**Problem to work on**
Reproduce every line that appears below, precisely and completely.

**Records for the task**

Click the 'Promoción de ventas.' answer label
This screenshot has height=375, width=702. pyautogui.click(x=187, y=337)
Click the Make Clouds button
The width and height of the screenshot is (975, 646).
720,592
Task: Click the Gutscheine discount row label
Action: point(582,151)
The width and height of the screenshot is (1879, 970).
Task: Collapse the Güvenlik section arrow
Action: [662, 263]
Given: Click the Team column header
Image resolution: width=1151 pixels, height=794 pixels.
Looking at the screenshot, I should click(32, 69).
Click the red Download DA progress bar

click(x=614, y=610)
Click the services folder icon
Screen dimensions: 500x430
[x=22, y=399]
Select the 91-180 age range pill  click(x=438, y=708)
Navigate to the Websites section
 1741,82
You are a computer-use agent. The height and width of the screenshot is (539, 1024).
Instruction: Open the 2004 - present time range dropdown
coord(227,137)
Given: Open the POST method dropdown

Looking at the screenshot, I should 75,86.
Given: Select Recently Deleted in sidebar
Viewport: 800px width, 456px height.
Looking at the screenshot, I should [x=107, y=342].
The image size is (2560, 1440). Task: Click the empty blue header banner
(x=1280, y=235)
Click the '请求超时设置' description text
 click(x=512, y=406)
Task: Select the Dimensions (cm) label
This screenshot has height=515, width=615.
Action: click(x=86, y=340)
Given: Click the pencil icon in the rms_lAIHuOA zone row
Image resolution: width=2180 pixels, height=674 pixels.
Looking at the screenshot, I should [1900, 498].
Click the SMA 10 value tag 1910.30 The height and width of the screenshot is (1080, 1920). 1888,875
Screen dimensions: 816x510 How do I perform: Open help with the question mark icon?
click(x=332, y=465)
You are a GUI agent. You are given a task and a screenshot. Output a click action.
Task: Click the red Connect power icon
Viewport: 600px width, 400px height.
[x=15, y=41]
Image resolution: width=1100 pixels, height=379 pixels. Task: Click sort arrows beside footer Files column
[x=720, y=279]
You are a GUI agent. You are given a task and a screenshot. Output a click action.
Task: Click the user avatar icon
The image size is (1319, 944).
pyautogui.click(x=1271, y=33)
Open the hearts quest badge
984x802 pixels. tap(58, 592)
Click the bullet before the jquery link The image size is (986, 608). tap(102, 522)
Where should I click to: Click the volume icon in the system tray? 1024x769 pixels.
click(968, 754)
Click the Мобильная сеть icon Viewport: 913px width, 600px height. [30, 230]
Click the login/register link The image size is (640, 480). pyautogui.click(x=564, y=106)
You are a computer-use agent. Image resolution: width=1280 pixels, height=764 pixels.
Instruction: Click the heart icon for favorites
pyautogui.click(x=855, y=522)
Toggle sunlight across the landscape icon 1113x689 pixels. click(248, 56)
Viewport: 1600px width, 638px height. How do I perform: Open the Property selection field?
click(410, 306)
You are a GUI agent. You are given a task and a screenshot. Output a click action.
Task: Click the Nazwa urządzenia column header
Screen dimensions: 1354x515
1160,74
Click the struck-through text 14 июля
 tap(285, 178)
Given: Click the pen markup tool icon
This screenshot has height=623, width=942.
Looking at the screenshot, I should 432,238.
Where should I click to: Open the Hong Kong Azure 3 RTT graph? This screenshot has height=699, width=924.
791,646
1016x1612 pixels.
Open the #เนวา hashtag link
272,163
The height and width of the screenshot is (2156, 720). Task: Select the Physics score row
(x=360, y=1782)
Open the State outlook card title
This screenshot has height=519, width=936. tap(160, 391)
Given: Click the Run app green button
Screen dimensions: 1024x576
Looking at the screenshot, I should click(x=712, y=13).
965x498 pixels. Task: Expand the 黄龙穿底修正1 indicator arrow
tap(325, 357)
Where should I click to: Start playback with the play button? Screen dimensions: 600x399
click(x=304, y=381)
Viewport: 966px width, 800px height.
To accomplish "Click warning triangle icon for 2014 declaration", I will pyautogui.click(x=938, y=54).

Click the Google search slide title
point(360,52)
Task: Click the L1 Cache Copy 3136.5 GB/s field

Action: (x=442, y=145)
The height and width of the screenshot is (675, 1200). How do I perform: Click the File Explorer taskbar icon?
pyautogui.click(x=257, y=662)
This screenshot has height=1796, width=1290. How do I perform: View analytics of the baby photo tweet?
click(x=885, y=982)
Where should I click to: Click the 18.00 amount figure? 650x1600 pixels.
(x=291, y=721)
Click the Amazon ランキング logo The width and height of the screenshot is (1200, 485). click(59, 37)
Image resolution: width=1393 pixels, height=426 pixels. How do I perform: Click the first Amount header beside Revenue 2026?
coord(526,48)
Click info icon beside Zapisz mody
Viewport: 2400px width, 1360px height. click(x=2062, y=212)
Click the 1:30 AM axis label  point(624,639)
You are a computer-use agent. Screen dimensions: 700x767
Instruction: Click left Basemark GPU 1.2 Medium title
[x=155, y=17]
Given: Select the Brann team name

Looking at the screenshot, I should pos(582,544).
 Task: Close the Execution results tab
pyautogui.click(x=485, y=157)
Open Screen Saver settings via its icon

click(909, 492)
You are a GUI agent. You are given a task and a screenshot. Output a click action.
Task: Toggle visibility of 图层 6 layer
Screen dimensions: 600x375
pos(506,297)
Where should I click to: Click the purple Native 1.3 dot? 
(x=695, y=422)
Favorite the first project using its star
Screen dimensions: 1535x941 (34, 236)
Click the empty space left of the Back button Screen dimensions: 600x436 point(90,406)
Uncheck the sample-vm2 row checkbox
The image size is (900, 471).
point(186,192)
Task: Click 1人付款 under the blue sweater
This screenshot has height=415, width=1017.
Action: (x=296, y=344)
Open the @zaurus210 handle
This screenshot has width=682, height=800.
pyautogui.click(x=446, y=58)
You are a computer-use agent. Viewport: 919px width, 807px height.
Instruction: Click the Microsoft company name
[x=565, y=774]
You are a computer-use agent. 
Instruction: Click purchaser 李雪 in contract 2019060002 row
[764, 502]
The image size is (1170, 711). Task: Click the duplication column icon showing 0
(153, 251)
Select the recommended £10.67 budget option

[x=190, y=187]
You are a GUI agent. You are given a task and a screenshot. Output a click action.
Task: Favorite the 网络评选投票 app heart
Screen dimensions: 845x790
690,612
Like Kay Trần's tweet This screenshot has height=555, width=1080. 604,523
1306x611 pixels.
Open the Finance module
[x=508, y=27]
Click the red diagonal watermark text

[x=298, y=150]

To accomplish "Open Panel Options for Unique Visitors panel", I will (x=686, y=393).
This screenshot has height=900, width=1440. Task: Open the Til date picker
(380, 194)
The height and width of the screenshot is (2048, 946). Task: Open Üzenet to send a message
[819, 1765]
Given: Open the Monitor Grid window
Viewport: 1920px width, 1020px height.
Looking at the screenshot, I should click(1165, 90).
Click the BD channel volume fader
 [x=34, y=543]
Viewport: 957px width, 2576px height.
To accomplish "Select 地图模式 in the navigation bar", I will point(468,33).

**Solution to this problem**
Click the 'Promoción de ventas.' answer label
This screenshot has height=375, width=702. pyautogui.click(x=187, y=337)
Click the Make Clouds button
The width and height of the screenshot is (975, 646).
720,592
Task: Click the Gutscheine discount row label
Action: point(582,151)
The width and height of the screenshot is (1879, 970).
Task: Collapse the Güvenlik section arrow
Action: [662, 263]
Given: Click the Team column header
Image resolution: width=1151 pixels, height=794 pixels.
Looking at the screenshot, I should click(32, 69).
Click the red Download DA progress bar

click(x=614, y=610)
Click the services folder icon
Screen dimensions: 500x430
[x=22, y=399]
Select the 91-180 age range pill  click(x=438, y=708)
Navigate to the Websites section
 1741,82
You are a computer-use agent. The height and width of the screenshot is (539, 1024).
Instruction: Open the 2004 - present time range dropdown
coord(227,137)
Given: Open the POST method dropdown

Looking at the screenshot, I should 75,86.
Given: Select Recently Deleted in sidebar
Viewport: 800px width, 456px height.
Looking at the screenshot, I should [x=107, y=342].
The image size is (2560, 1440). Task: Click the empty blue header banner
(x=1280, y=235)
Click the '请求超时设置' description text
 click(x=512, y=406)
Task: Select the Dimensions (cm) label
This screenshot has height=515, width=615.
Action: click(x=86, y=340)
Given: Click the pencil icon in the rms_lAIHuOA zone row
Image resolution: width=2180 pixels, height=674 pixels.
Looking at the screenshot, I should [1900, 498].
Click the SMA 10 value tag 1910.30 The height and width of the screenshot is (1080, 1920). 1888,875
Screen dimensions: 816x510 How do I perform: Open help with the question mark icon?
click(x=332, y=465)
You are a GUI agent. You are given a task and a screenshot. Output a click action.
Task: Click the red Connect power icon
Viewport: 600px width, 400px height.
[x=15, y=41]
Image resolution: width=1100 pixels, height=379 pixels. Task: Click sort arrows beside footer Files column
[x=720, y=279]
You are a GUI agent. You are given a task and a screenshot. Output a click action.
Task: Click the user avatar icon
The image size is (1319, 944).
pyautogui.click(x=1271, y=33)
Open the hearts quest badge
984x802 pixels. tap(58, 592)
Click the bullet before the jquery link The image size is (986, 608). tap(102, 522)
Where should I click to: Click the volume icon in the system tray? 1024x769 pixels.
click(968, 754)
Click the Мобильная сеть icon Viewport: 913px width, 600px height. [30, 230]
Click the login/register link The image size is (640, 480). pyautogui.click(x=564, y=106)
You are a computer-use agent. Image resolution: width=1280 pixels, height=764 pixels.
Instruction: Click the heart icon for favorites
pyautogui.click(x=855, y=522)
Toggle sunlight across the landscape icon 1113x689 pixels. click(248, 56)
Viewport: 1600px width, 638px height. How do I perform: Open the Property selection field?
click(410, 306)
You are a GUI agent. You are given a task and a screenshot. Output a click action.
Task: Click the Nazwa urządzenia column header
Screen dimensions: 1354x515
1160,74
Click the struck-through text 14 июля
 tap(285, 178)
Given: Click the pen markup tool icon
This screenshot has height=623, width=942.
Looking at the screenshot, I should 432,238.
Where should I click to: Open the Hong Kong Azure 3 RTT graph? This screenshot has height=699, width=924.
791,646
1016x1612 pixels.
Open the #เนวา hashtag link
272,163
The height and width of the screenshot is (2156, 720). Task: Select the Physics score row
(x=360, y=1782)
Open the State outlook card title
This screenshot has height=519, width=936. tap(160, 391)
Given: Click the Run app green button
Screen dimensions: 1024x576
Looking at the screenshot, I should click(x=712, y=13).
965x498 pixels. Task: Expand the 黄龙穿底修正1 indicator arrow
tap(325, 357)
Where should I click to: Start playback with the play button? Screen dimensions: 600x399
click(x=304, y=381)
Viewport: 966px width, 800px height.
To accomplish "Click warning triangle icon for 2014 declaration", I will pyautogui.click(x=938, y=54).

Click the Google search slide title
point(360,52)
Task: Click the L1 Cache Copy 3136.5 GB/s field

Action: (x=442, y=145)
The height and width of the screenshot is (675, 1200). How do I perform: Click the File Explorer taskbar icon?
pyautogui.click(x=257, y=662)
This screenshot has height=1796, width=1290. How do I perform: View analytics of the baby photo tweet?
click(x=885, y=982)
Where should I click to: Click the 18.00 amount figure? 650x1600 pixels.
(x=291, y=721)
Click the Amazon ランキング logo The width and height of the screenshot is (1200, 485). click(59, 37)
Image resolution: width=1393 pixels, height=426 pixels. How do I perform: Click the first Amount header beside Revenue 2026?
coord(526,48)
Click info icon beside Zapisz mody
Viewport: 2400px width, 1360px height. click(x=2062, y=212)
Click the 1:30 AM axis label  point(624,639)
You are a computer-use agent. Screen dimensions: 700x767
Instruction: Click left Basemark GPU 1.2 Medium title
[x=155, y=17]
Given: Select the Brann team name

Looking at the screenshot, I should pos(582,544).
 Task: Close the Execution results tab
pyautogui.click(x=485, y=157)
Open Screen Saver settings via its icon

click(909, 492)
You are a GUI agent. You are given a task and a screenshot. Output a click action.
Task: Toggle visibility of 图层 6 layer
Screen dimensions: 600x375
pos(506,297)
Where should I click to: Click the purple Native 1.3 dot? 
(x=695, y=422)
Favorite the first project using its star
Screen dimensions: 1535x941 (34, 236)
Click the empty space left of the Back button Screen dimensions: 600x436 point(90,406)
Uncheck the sample-vm2 row checkbox
The image size is (900, 471).
point(186,192)
Task: Click 1人付款 under the blue sweater
This screenshot has height=415, width=1017.
Action: (x=296, y=344)
Open the @zaurus210 handle
This screenshot has width=682, height=800.
pyautogui.click(x=446, y=58)
You are a computer-use agent. Viewport: 919px width, 807px height.
Instruction: Click the Microsoft company name
[x=565, y=774]
You are a computer-use agent. 
Instruction: Click purchaser 李雪 in contract 2019060002 row
[764, 502]
The image size is (1170, 711). Task: Click the duplication column icon showing 0
(153, 251)
Select the recommended £10.67 budget option

[x=190, y=187]
You are a GUI agent. You are given a task and a screenshot. Output a click action.
Task: Favorite the 网络评选投票 app heart
Screen dimensions: 845x790
690,612
Like Kay Trần's tweet This screenshot has height=555, width=1080. 604,523
1306x611 pixels.
Open the Finance module
[x=508, y=27]
Click the red diagonal watermark text

[x=298, y=150]

To accomplish "Open Panel Options for Unique Visitors panel", I will (x=686, y=393).
This screenshot has height=900, width=1440. Task: Open the Til date picker
(380, 194)
The height and width of the screenshot is (2048, 946). Task: Open Üzenet to send a message
[819, 1765]
Given: Open the Monitor Grid window
Viewport: 1920px width, 1020px height.
Looking at the screenshot, I should click(1165, 90).
Click the BD channel volume fader
 [x=34, y=543]
Viewport: 957px width, 2576px height.
To accomplish "Select 地图模式 in the navigation bar", I will point(468,33).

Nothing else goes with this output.